WRITTEN EXERCISE
Reproduce word for word the lines of the listing below, from the line containing "Click More results from google.com" through the line containing "pyautogui.click(x=53, y=220)", both included. Leave the pictures out of your answer.

---

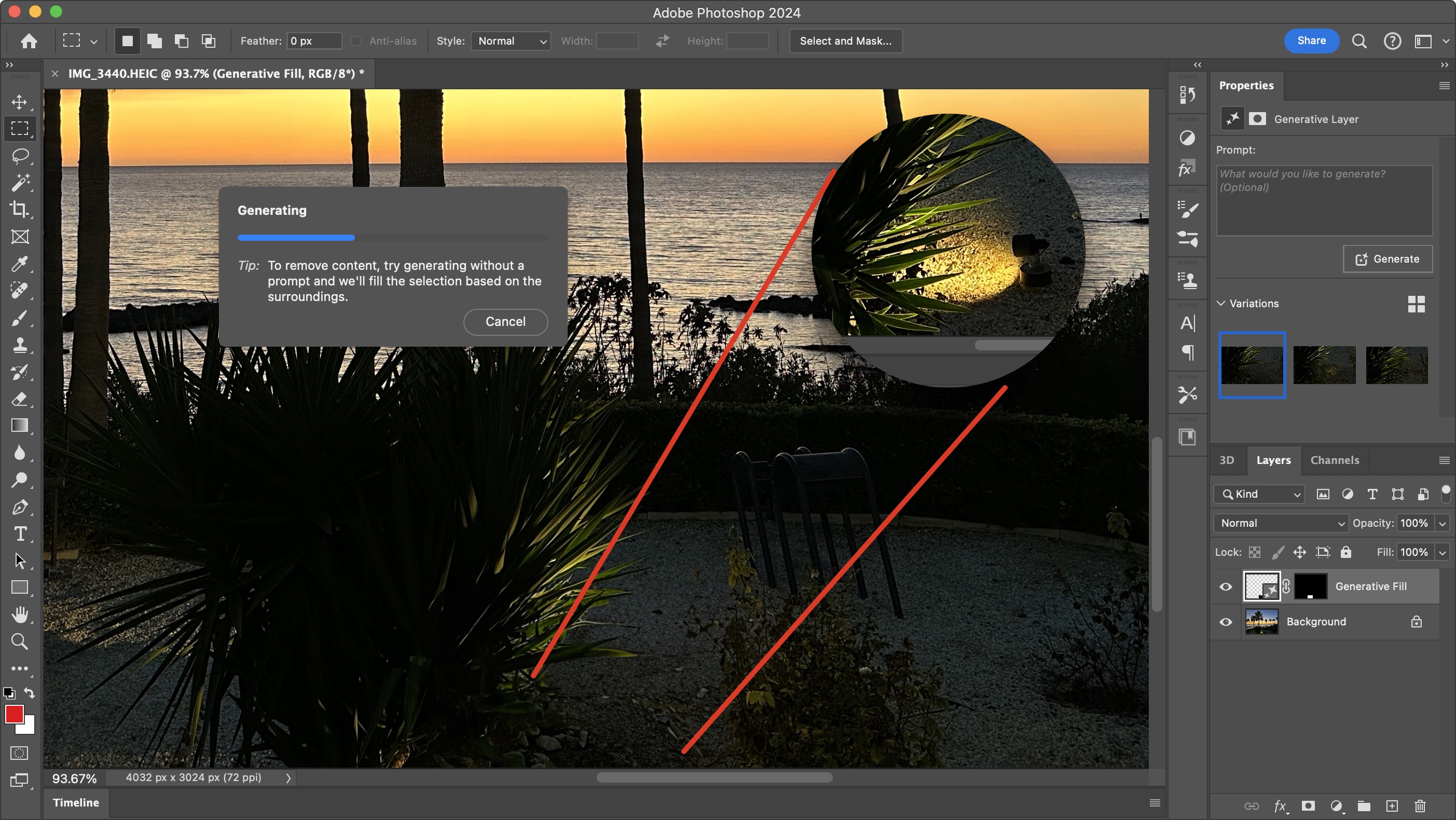Click the Generate button

pyautogui.click(x=1388, y=258)
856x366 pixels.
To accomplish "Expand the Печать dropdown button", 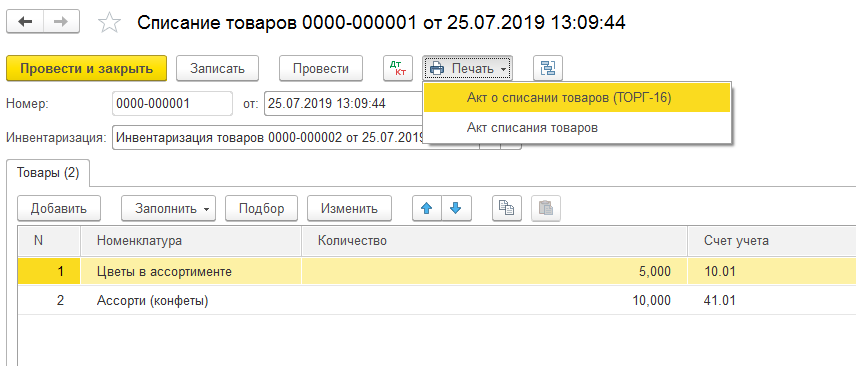I will (467, 69).
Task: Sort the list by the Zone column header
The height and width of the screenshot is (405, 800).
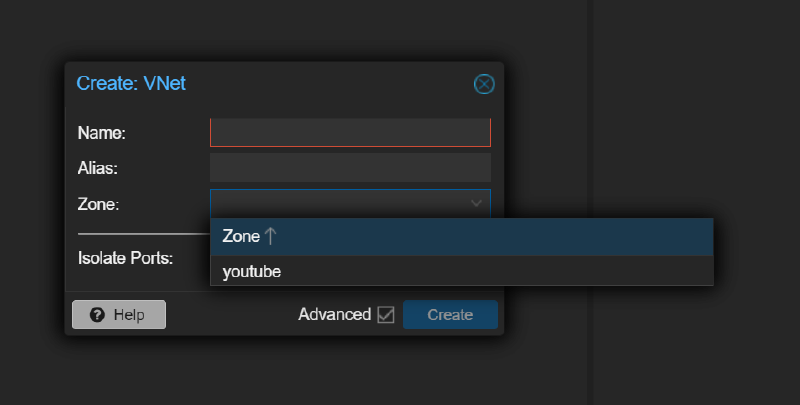Action: point(240,237)
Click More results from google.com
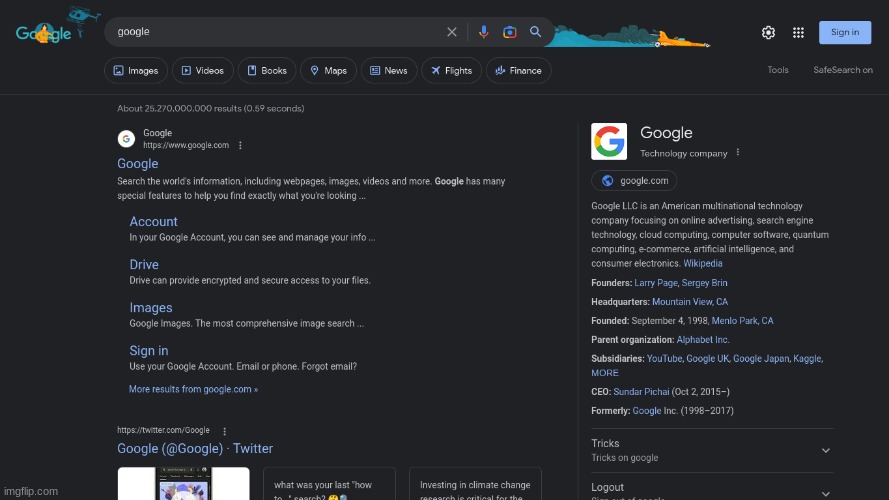The height and width of the screenshot is (500, 889). coord(193,389)
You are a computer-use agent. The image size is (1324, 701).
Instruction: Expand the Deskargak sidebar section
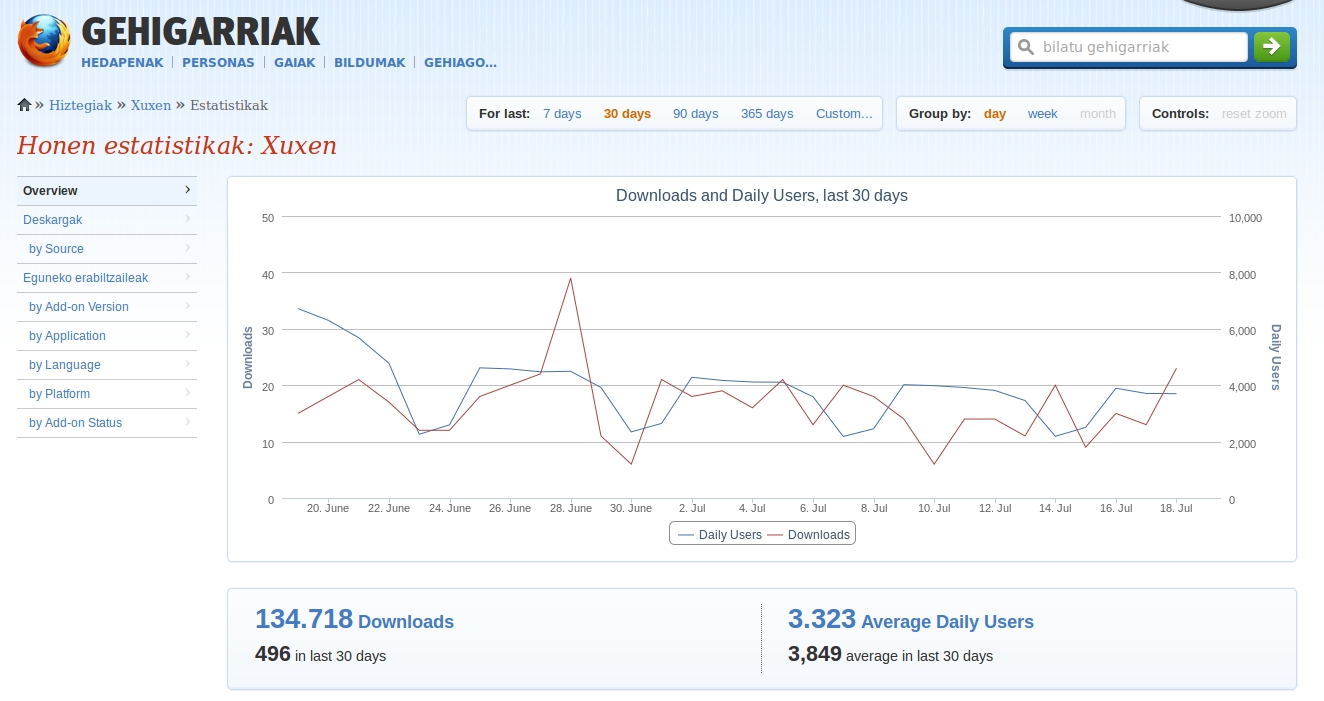pyautogui.click(x=53, y=220)
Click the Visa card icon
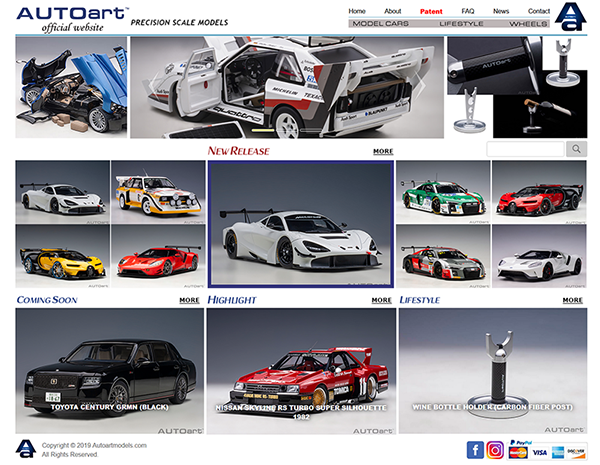Screen dimensions: 600x465 point(540,452)
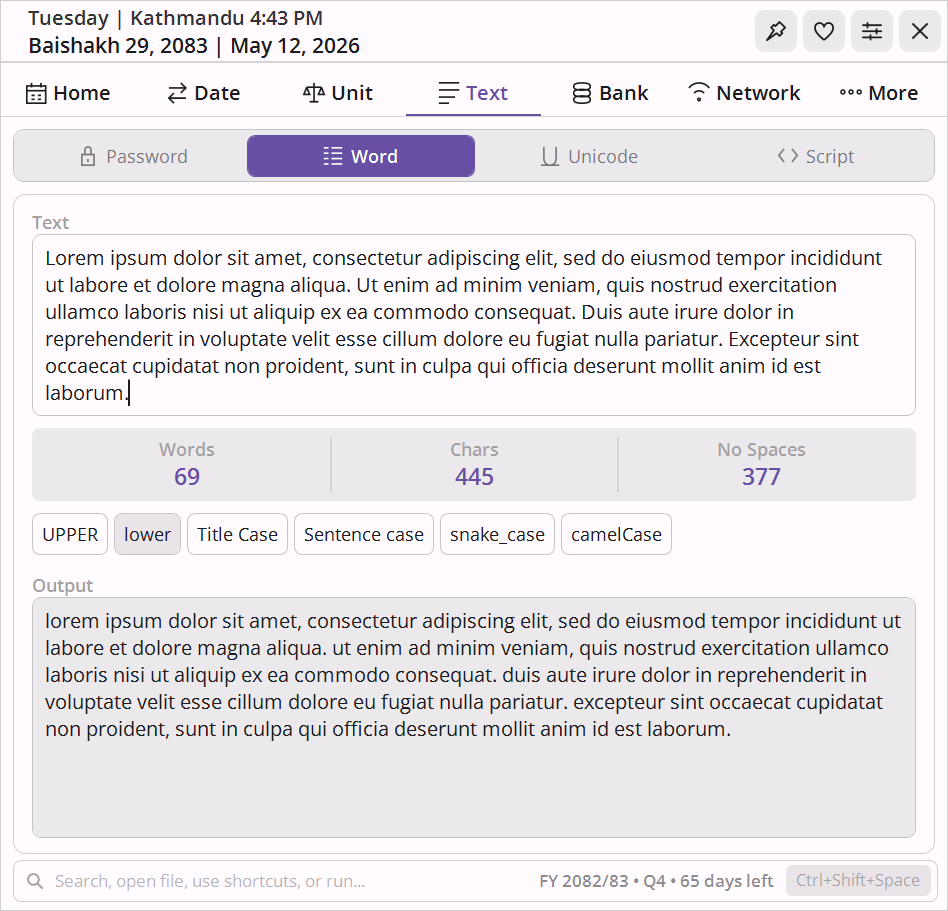
Task: Focus the search bar at bottom
Action: coord(278,881)
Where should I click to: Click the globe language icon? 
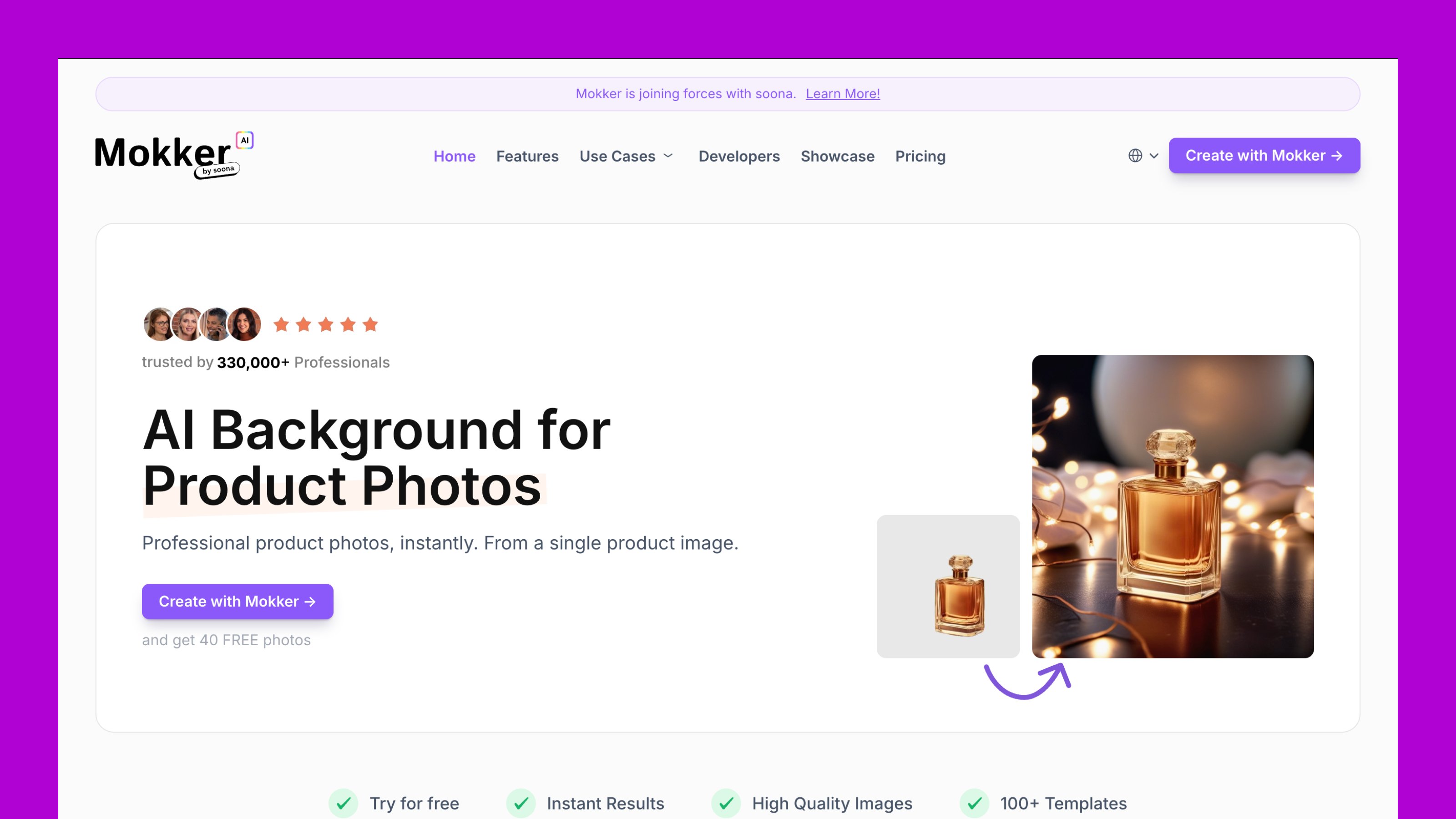coord(1135,156)
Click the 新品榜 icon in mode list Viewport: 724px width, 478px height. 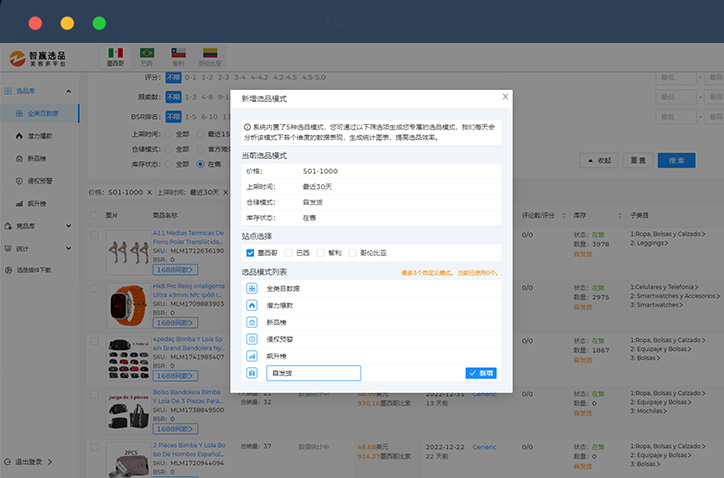252,322
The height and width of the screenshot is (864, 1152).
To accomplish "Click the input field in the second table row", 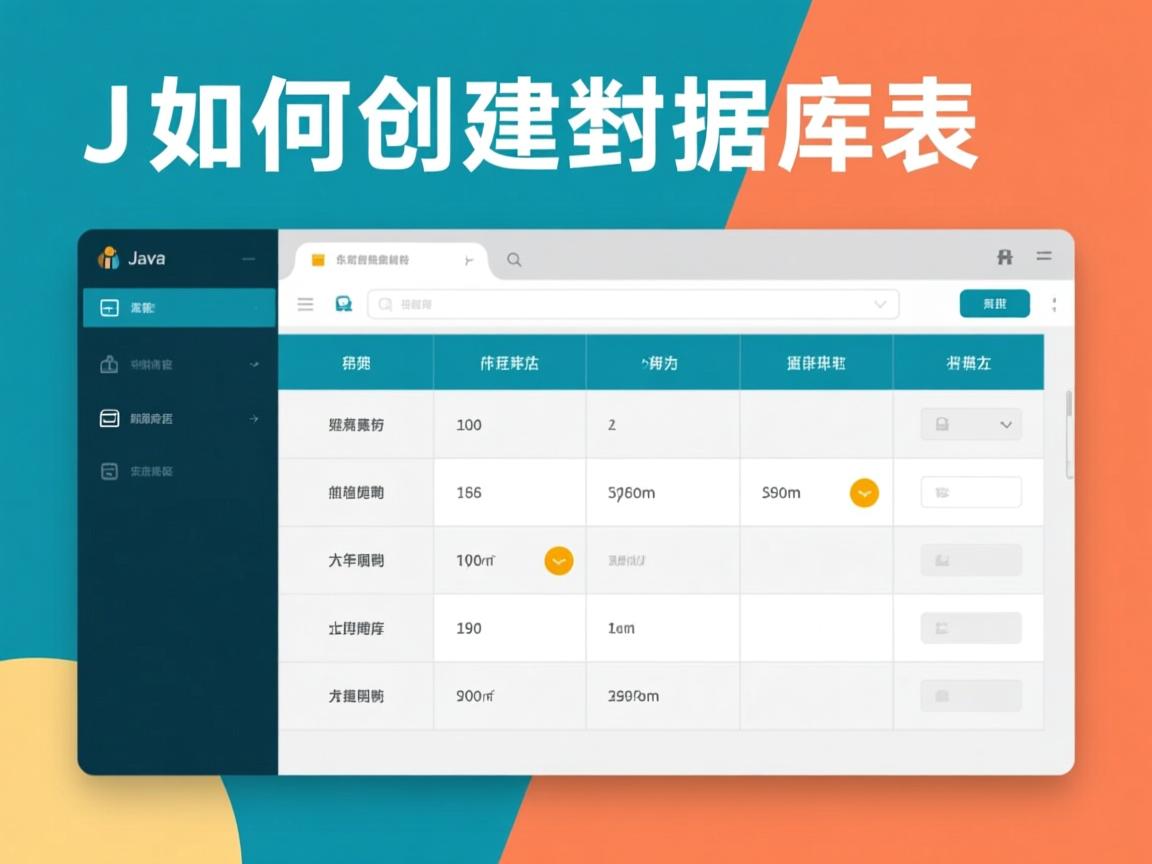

---

WRITTEN ANSWER
Click More results from google.com
The height and width of the screenshot is (500, 889). coord(193,389)
You are a computer-use agent. The image size is (1324, 701).
Instruction: Expand the Deskargak sidebar section
pyautogui.click(x=53, y=220)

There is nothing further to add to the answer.